Task instructions
Keep the pictures out. Restate the entries below word for word.

Collected data entries:
* * *

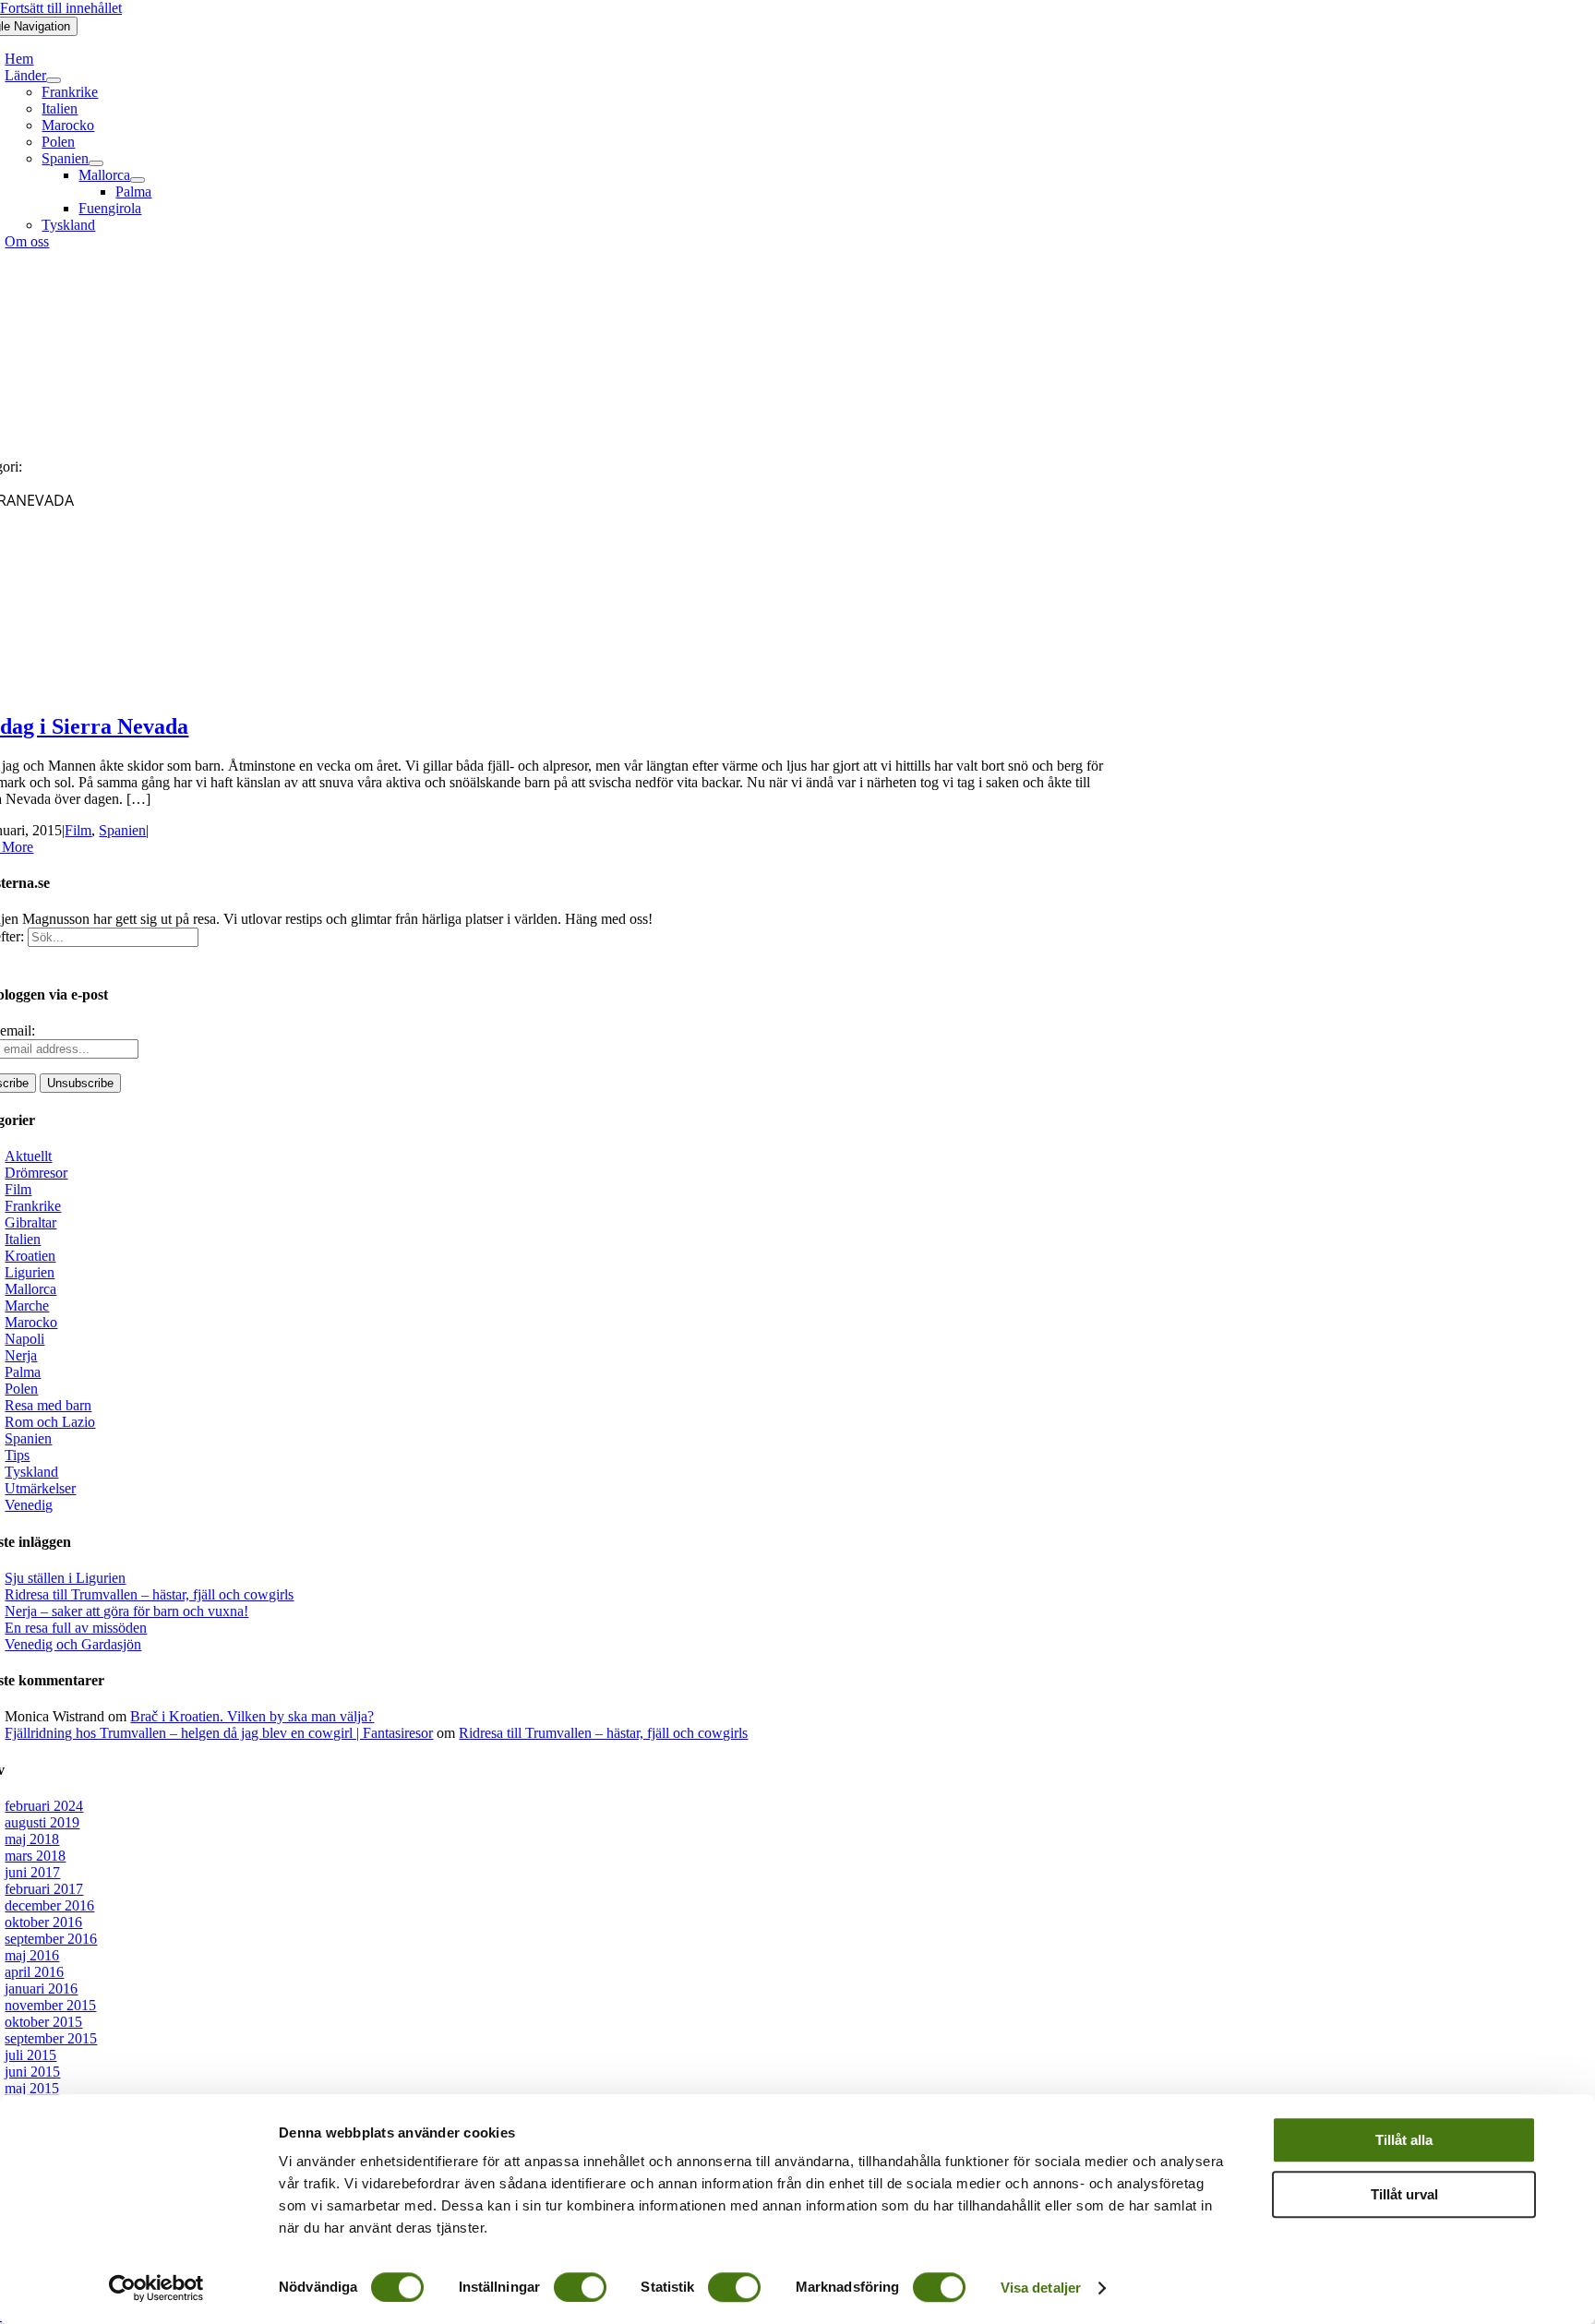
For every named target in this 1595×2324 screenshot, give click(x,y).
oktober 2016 (43, 1922)
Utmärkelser (40, 1488)
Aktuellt (28, 1156)
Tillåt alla (1404, 2140)
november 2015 (50, 2005)
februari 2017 (44, 1889)
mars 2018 (35, 1855)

* * *

Written solution
For every named target in this 1595×2324 screenshot, give click(x,y).
oktober 2016 (43, 1922)
Utmärkelser (40, 1488)
Aktuellt (28, 1156)
Tillåt alla (1404, 2140)
november 2015 (50, 2005)
februari 2017 (44, 1889)
mars 2018 (35, 1855)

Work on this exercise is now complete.